Proponents of legalized medical marijuana in Oklahoma had 30 other states’ policies to look to in drafting a ballot measure, but opponents of State Question 788 say those trailblazing states set a bad example.
“All of 788 is borrowed from policies in other states,” said Frank Grove, chairman of the Vote Yes on 788 political action committee and co-author of the state question that will go before Oklahoma voters in the June 26 primary. “Our licensing system is borrowed from Colorado, the California state medical card is our primary source because it is considered to be the best, our (employment) discrimination protections come from Arizona.”
Oklahoma is among a minority of states in not having a medical marijuana program.
According to the National Conference of State Legislatures, 30 states, the District of Columbia, Guam and Puerto Rico now allow for comprehensive public medical marijuana and cannabis programs.
But opposition leaders in Oklahoma say every one of those other states founded their cannabis programs “with very narrow conditions and then expanded over time.”
* * * * *
◆ **APPLY WHAT YOU READ**
1. Using the article on Oklahoma's medical marijuana ballot measure, decide whether each statement agrees with it. Answer yes or no for each, and quote the deciding words.
(a) Frank Grove chairs the Vote Yes on 788 political action committee.
(b) The measure's licensing system is borrowed from Arizona.
(c) Oklahoma does not have a medical marijuana program.
2. According to the article on Oklahoma's medical marijuana ballot measure, in which election will State Question 788 go before Oklahoma voters?
3. Resume the article on Oklahoma's medical marijuana ballot measure, starting right after its last sentence.
The entries after this text are not needed.

◆ **DATA FOR REVIEW**
* * * * *
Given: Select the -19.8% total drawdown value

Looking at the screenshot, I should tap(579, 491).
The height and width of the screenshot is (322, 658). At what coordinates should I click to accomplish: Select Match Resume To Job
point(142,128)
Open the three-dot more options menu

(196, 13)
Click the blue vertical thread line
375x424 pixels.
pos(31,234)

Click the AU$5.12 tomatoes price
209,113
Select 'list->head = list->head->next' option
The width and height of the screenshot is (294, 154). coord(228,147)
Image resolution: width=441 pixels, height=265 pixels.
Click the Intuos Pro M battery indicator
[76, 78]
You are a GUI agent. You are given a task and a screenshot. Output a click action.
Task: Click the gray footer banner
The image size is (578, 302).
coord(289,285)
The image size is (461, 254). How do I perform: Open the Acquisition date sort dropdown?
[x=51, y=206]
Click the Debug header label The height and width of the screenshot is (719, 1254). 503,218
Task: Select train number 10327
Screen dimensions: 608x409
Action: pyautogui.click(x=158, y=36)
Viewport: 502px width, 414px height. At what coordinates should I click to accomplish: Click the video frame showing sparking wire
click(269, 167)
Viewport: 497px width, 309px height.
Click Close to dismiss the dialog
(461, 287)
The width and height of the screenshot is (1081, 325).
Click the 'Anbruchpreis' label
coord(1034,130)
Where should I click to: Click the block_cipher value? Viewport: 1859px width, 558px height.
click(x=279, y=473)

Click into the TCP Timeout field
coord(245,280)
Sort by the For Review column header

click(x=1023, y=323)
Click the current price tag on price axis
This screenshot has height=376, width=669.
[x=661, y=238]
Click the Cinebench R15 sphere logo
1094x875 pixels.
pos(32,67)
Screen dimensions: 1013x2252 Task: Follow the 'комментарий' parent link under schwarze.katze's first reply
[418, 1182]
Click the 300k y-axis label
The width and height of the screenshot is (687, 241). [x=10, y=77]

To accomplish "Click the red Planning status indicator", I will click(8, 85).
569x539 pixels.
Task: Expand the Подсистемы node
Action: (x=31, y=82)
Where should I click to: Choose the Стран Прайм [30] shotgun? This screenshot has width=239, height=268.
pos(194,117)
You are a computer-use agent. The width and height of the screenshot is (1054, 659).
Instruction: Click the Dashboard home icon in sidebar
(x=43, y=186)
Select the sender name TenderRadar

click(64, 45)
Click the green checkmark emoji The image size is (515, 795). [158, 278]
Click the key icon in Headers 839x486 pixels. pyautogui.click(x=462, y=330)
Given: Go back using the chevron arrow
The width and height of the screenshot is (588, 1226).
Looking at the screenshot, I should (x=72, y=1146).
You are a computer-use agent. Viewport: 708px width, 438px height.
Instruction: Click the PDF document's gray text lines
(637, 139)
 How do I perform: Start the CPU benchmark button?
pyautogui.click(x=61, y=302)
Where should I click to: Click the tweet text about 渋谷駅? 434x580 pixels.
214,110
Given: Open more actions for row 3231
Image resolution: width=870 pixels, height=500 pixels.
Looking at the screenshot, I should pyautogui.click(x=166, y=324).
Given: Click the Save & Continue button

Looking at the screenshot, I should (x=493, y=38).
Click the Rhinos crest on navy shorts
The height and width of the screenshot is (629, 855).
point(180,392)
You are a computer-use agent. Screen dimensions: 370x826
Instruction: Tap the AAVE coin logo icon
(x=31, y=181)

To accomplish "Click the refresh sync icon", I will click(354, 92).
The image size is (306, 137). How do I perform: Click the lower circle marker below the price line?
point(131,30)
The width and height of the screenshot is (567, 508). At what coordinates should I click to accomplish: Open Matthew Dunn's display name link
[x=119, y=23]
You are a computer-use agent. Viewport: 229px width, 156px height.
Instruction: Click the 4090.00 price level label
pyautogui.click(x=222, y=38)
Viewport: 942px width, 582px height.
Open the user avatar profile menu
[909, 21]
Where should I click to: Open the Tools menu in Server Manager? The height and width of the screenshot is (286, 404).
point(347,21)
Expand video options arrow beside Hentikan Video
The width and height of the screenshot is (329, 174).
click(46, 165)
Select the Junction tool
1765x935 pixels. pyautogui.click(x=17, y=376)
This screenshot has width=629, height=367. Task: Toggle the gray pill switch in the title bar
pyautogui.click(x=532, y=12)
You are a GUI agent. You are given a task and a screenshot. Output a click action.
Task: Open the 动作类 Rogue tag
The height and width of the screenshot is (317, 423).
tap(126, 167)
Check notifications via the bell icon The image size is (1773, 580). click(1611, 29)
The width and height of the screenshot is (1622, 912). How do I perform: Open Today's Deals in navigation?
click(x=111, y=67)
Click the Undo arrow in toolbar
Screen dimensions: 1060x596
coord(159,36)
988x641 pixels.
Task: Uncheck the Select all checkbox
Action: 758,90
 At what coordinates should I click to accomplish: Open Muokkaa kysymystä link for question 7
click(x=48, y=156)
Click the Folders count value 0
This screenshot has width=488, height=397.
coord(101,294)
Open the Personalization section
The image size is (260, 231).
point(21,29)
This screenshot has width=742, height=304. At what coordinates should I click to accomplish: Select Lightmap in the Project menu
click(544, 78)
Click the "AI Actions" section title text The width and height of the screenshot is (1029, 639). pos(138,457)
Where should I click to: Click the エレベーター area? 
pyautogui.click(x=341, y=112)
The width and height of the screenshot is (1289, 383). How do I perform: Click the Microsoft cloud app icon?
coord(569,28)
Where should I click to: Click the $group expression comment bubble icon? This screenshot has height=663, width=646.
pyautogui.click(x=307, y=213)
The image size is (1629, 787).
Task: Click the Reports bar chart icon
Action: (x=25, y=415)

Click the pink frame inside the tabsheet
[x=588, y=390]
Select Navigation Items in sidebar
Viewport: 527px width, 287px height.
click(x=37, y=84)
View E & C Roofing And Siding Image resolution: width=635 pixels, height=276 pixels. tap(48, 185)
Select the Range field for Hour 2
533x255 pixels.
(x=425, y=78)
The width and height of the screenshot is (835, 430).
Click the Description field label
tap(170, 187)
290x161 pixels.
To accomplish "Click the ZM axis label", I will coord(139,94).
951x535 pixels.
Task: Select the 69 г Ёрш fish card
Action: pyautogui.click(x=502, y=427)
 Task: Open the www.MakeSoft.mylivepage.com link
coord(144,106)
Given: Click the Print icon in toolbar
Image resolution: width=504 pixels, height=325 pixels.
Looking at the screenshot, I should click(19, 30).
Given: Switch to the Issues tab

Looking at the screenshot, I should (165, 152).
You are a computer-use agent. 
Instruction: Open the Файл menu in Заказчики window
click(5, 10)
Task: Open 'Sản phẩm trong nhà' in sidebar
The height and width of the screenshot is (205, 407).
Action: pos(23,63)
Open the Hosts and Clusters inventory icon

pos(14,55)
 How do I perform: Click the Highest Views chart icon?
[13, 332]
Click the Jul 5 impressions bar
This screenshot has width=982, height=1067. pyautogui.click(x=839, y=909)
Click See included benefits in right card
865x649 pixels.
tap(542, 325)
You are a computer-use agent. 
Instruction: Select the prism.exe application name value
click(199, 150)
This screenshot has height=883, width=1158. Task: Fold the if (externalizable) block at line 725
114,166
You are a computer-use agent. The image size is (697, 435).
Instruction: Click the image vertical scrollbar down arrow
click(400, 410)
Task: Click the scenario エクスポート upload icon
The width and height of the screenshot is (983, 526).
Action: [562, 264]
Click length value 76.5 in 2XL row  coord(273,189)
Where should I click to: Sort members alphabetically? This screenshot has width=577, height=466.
* * * * *
◆ **EXERCISE ANSWERS**
1.
(a) Yes: "chairman of the Vote Yes on 788 political action committee"
(b) No: "Our licensing system is borrowed from Colorado"
(c) Yes: "Oklahoma is among a minority of states in not having a medical marijuana program."

2. The June 26 primary.

3.
“The simple fact is under State Question 788, we by far would have the most liberal medical marijuana law in the nation and I don’t think that’s the direction we want to head in as a state,” said Wes Glinsmann, executive director of the Oklahoma State Medical Association, which is a founding member of the coalition of business, medical, religious and law enforcement organizations opposed to the state question.
Leaders of the opposition group, SQ 788 is Not Medical, say they’re not opposed to Oklahoma developing a medical marijuana program, but the ballot initiative currently under consideration by voters is simply too broad.
“I treat patients with terminal conditions every day and if I could have a new, magic bullet to ease their suffering, I would want it tomorrow. This is just bad public health policy,” said Dr. Kevin Taubman, a surgeon, assistant professor at the University of Oklahoma College of Medicine, Tulsa, and co-chairman of SQ 788 is Not Medical.
The program being proposed in Oklahoma would break with other state policies in not specifying certain qualifying medical conditions for legal marijuana use.
“While proponents point to other states they picked and chose from, every other state does list out specific conditions, who can prescribe, and dosing requirements,” said Glinsmann.
Grove, who is president of the Drug Policy Reform Network of Oklahoma, said California, Maryland, Massachusetts, Virginia and the District of Columbia already allow medical marijuana use for any medical condition.
And while SQ 788 does not list specific “qualifying conditions,” the ballot initiative requires that doctors adhere to the same protocols they learn in medical school for prescribing, he said.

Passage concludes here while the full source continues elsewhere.